Nessun articolo nel carrello

DIFENSORE DEGLI ULTIMI

Tratto da: Adista Documenti n° 58 del 26/07/2008

Gesù amava già sperimentare il regno di Dio nella cura degli infermi e nella liberazione dei posseduti. Erano quelli che avevano più bisogno di lui, ma non gli unici. Presto gli si avvicinano i più indigenti della Galilea. Alcuni non avevano neppure una casa. Vagavano per i villaggi muovendosi da una parte all’altra. Essi si imbattono presto in Gesù, che faceva anche lui una vita itinerante e non aveva “dove posare il capo” (Lc 9,58). Anch’essi devono sapere, quanto prima, che il regno di Dio è per loro. Conoscevano bene cos’era un regno costruito sulla base della forza e dell’op-pressione dei più deboli: era da anni che sopportavano la famiglia Erode. Ora devono conoscere com’è la vita che Dio vuole per loro: un regno di giustizia e di compassione, dove i grandi proprietari di terre siano gli “ultimi” e i mendicanti dei villaggi i “primi”.

 

Gli ultimi di Galilea

Emulando suo padre, anche Erode Antipa volle costruire il suo piccolo “regno”, per quanto da Roma avesse ricevuto solo il titolo di “tetrarca”. Subito ricostruì la città di Seforis nella Bassa Galilea e un po’ più tardi (...) costruì una nuova capitale sulle rive del lago di Genesaret. Naturalmente, la chiamò Tiberiade in onore di Tiberio, il nuovo imperatore. Con la costruzione di queste due città, la Galilea conobbe per la prima volta all’interno del suo territorio il fenomeno dell’urbanizzazione. In un breve arco di tempo, precisamente i primi vent’anni della vita di Gesù, lo sviluppo di queste due città situate a meno di 50 km l’una dal-l’altra generò un profondo cambiamento sociale. Gesù poté vivere tutto da vicino.

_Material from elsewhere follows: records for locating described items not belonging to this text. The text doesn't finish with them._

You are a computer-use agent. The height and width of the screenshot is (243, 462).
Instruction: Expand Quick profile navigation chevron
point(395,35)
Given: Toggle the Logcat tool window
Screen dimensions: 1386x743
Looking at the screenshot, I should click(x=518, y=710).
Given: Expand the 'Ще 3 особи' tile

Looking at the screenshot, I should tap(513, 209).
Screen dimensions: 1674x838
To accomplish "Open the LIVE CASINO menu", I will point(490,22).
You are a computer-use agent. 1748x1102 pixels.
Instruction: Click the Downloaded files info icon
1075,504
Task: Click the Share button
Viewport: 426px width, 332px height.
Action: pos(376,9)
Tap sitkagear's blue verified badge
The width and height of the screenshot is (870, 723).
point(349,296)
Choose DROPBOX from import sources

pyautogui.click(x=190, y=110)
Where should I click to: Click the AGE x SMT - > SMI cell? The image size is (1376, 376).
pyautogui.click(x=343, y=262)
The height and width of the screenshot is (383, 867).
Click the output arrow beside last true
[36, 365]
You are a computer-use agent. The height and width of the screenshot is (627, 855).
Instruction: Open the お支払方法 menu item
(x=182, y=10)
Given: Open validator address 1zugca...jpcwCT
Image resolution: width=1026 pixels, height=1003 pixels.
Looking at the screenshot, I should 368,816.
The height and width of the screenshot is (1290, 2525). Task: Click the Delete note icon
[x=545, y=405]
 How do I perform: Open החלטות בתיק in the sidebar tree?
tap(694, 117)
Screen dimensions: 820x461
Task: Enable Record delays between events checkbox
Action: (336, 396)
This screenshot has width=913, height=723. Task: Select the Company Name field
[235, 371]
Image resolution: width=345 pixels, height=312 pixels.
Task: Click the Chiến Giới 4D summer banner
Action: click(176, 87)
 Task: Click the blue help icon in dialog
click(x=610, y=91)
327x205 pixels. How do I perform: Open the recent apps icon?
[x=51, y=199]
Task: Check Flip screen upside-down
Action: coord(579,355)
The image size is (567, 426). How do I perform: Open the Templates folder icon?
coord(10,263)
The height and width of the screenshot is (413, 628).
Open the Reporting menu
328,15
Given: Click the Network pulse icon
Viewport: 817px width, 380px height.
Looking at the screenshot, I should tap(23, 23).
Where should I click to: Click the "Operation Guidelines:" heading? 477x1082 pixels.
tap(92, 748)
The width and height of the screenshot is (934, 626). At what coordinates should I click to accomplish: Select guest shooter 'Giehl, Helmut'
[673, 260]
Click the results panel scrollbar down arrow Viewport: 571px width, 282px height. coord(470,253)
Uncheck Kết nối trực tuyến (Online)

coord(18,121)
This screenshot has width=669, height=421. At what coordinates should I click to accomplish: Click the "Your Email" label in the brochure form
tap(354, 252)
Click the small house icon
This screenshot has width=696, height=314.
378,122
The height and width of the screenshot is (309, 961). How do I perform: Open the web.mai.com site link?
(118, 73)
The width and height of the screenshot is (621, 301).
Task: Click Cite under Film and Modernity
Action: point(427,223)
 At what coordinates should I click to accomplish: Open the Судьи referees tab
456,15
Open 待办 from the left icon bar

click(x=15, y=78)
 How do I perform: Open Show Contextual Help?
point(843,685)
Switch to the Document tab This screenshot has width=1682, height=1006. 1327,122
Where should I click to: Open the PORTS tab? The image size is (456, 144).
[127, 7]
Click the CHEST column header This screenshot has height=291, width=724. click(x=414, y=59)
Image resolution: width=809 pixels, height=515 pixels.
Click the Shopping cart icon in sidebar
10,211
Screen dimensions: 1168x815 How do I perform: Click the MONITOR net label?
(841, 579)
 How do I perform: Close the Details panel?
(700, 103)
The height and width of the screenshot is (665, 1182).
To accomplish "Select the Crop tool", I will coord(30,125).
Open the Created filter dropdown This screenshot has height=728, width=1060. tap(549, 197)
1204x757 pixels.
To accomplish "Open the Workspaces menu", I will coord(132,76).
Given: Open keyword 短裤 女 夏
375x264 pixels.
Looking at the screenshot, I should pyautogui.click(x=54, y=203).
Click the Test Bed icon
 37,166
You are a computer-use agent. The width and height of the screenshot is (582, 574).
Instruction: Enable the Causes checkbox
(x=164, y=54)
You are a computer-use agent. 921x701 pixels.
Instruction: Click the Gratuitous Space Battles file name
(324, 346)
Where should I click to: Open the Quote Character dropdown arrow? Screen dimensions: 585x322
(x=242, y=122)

Seforis e Tiberiade divennero i centri amministrativi da cui si controllava tutta la regione. Lì si concentravano le classi dominanti: militari, potenti esattori, giudici, amministratori, grandi proprietari di terre e responsabili dell’im-magazzinamento delle merci. Non erano molti, ma costituivano l’élite urbana protetta da Antipa. Erano “i ricchi” di Galilea ai tempi di Gesù: possedevano ricchezza, potere e onore.

La situazione nei campi era molto diversa. Le grandi opere intraprese da Erode e poi da suo figlio Antipa aumentarono ancora di più i tributi e le tasse imposte ai contadini. Alcune famiglie potevano appena assicurarsi la sussistenza. (...). Quando una famiglia non aveva riserve sufficienti per arrivare al raccolto successivo, si rivolgeva prima di tutto a familiari e vicini. Ma non sempre era possibile perché spesso nei villaggi la penuria era generale. L’unica soluzione era allora chiedere un prestito a quanti controllavano le riserve di grano. Tutti sapevano quale potesse essere il finale. Non potendo saldare il proprio debito, più di uno si vedeva obbligato a cedere la terra, che andava ad ingrossare le proprietà dei grandi latifondisti. (...).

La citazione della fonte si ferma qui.